Monday, October 15, 2012

Rational Thought and Travel To Asheville

We left Knoxville on Wednesday afternoon for a day of shopping in Asheville, then up the Parkway to the Folk Art Center, Big Lynn Lodge, Grassy Mountain Bookstore, Penland, Burnsville, Celo, back to Asheville and to Waechter's, to Dillsborough. . .  Four days away from the sanity of home, and it was so beautiful I couldn't think rationally.

Somewhere in the trip, my brain got shaken up.  It might have been when I was photographing a beautiful dead tree beside a Parkway overlook and as I backed, then began walking away from it, a bear popped up from the hillside, loped across the road about 50 feet away, looked at me and decided I was too much trouble to be an afternoon snack and then disappeared into the hill above me . . .  It was probably that moment when everything got discombobulated and my marbles started rolling around in the big, empty place that passes for my brain.

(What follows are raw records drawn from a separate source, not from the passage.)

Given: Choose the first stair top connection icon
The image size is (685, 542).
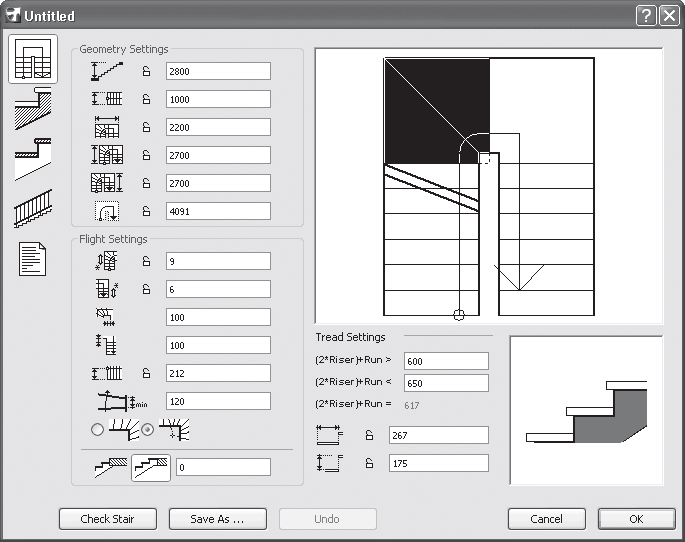Looking at the screenshot, I should [109, 467].
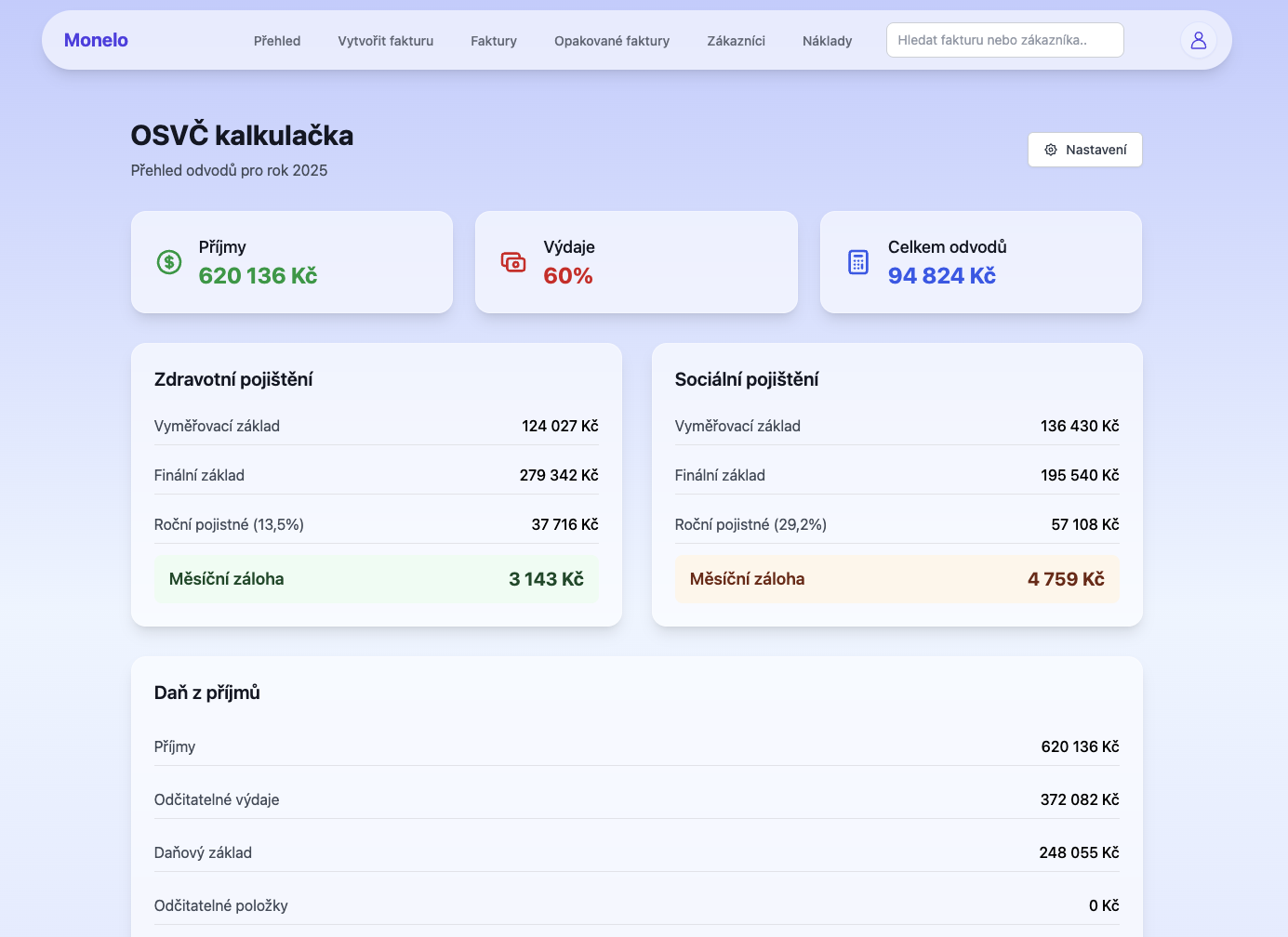This screenshot has height=937, width=1288.
Task: Navigate to Zákazníci
Action: 736,41
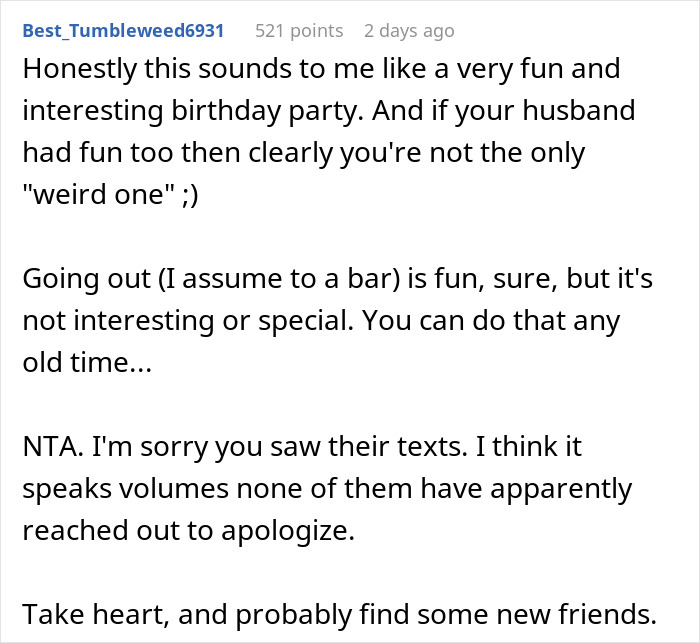The width and height of the screenshot is (700, 643).
Task: Click the first paragraph about the birthday party
Action: point(330,132)
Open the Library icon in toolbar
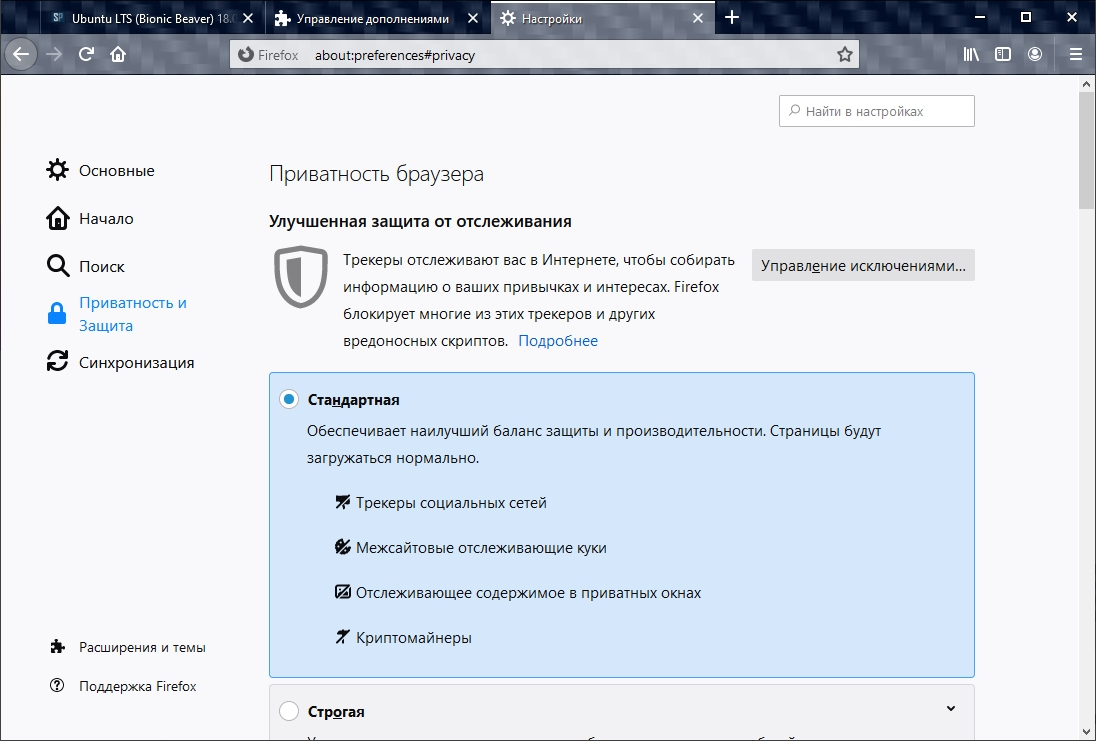1096x741 pixels. tap(971, 55)
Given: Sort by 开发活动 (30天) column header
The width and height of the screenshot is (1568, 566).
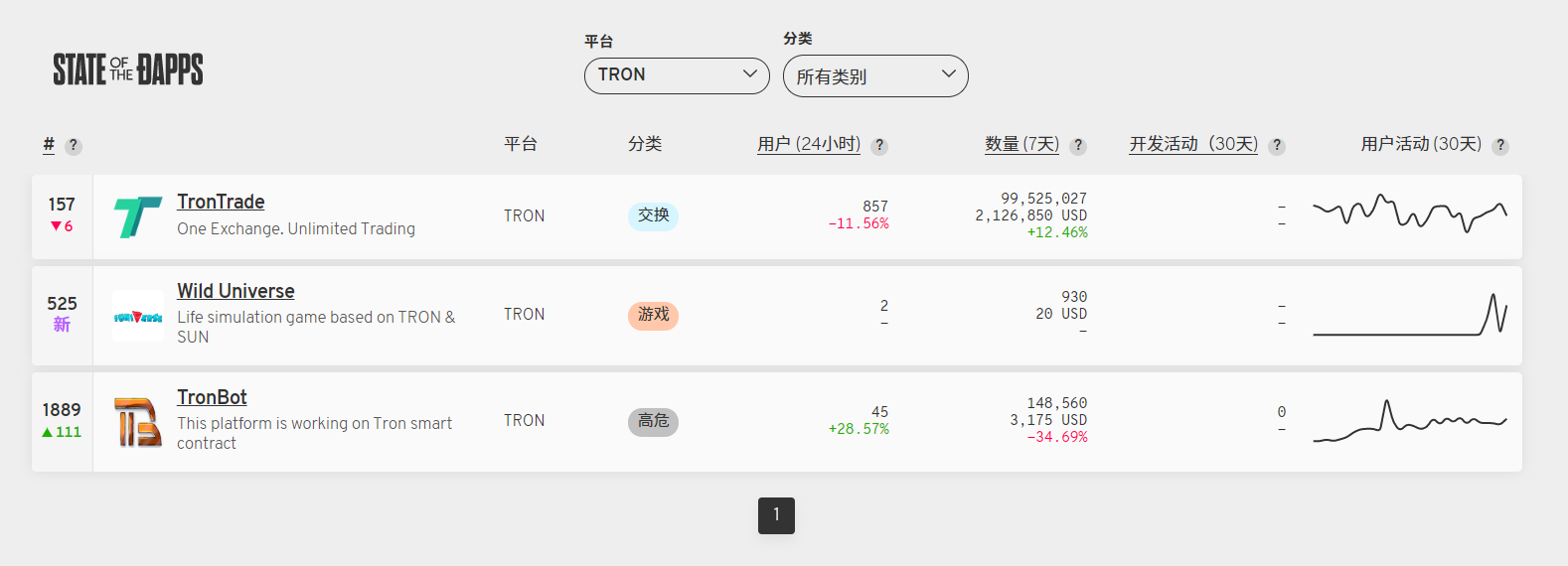Looking at the screenshot, I should click(1193, 144).
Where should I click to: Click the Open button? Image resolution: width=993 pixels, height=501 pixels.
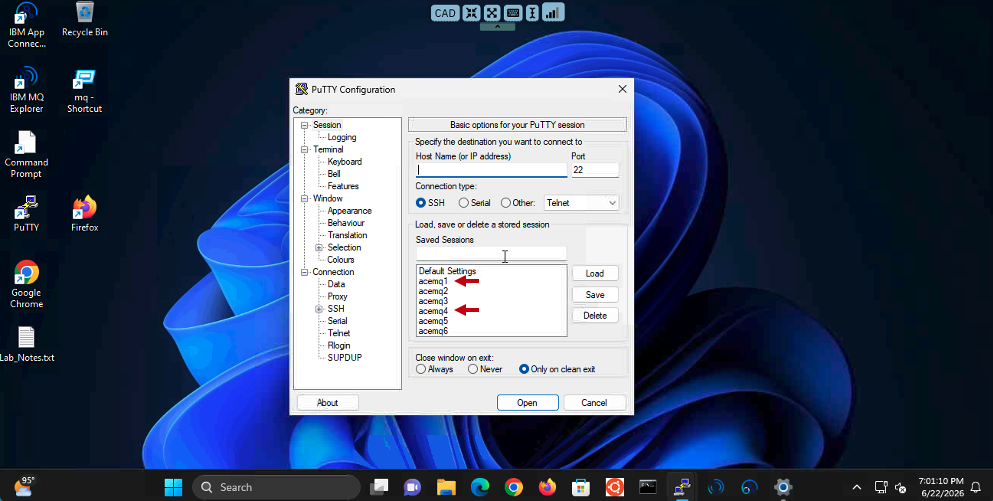[528, 403]
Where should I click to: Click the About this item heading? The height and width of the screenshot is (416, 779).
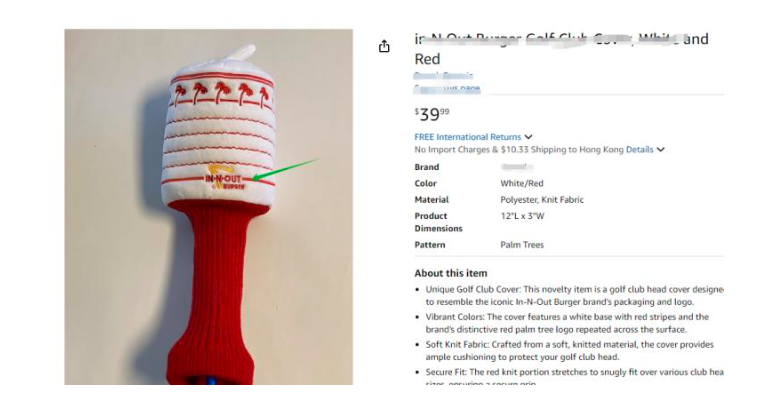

The marbles were still rolling around trying to find a new spot to come to rest when I heard a voice telling me, "A Quilt!!!  You are making a quilt, Nancy!"

Instead of my usual gulp of fear and immediate quelling behavior, I smiled and began to really like the idea.  In fact, I bought fabric for this project.

It was when I was standing in Waechter's looking at the lovely soft cottons and planning my hand-painting of the pieces to be applied to the soft linen ground that whatever had been shaken out of place in my loose brain began to rattle back in its niche.  I couldn't decide on a fabric.  I couldn't begin to make the quilt I had dreamt up.  I was standing there holding the most lovely white cottons I have seen since . . . when?. . . and I couldn't move.

When I got home, I was exhausted (riding for hours on end wears me out, sets the replaced bones to aching and then to screaming) but I crawled to the computer and e-mailed Jill an SOS for intervention.

The call I got in response to the e-mail was a calm, perfectly collected voice that said, "You are not going to make a quilt.  Stop thinking about it.  Go into your studio and make little pieces that are over in a few days and you can move on to your next idea."

And it worked.  No quilt, but several small pieces in the works, now.

Thank you, Jill.

Oh-- I offer this photo of the bear as proof positive that I saw what I saw and did not even exaggerate.  Scouts Honor.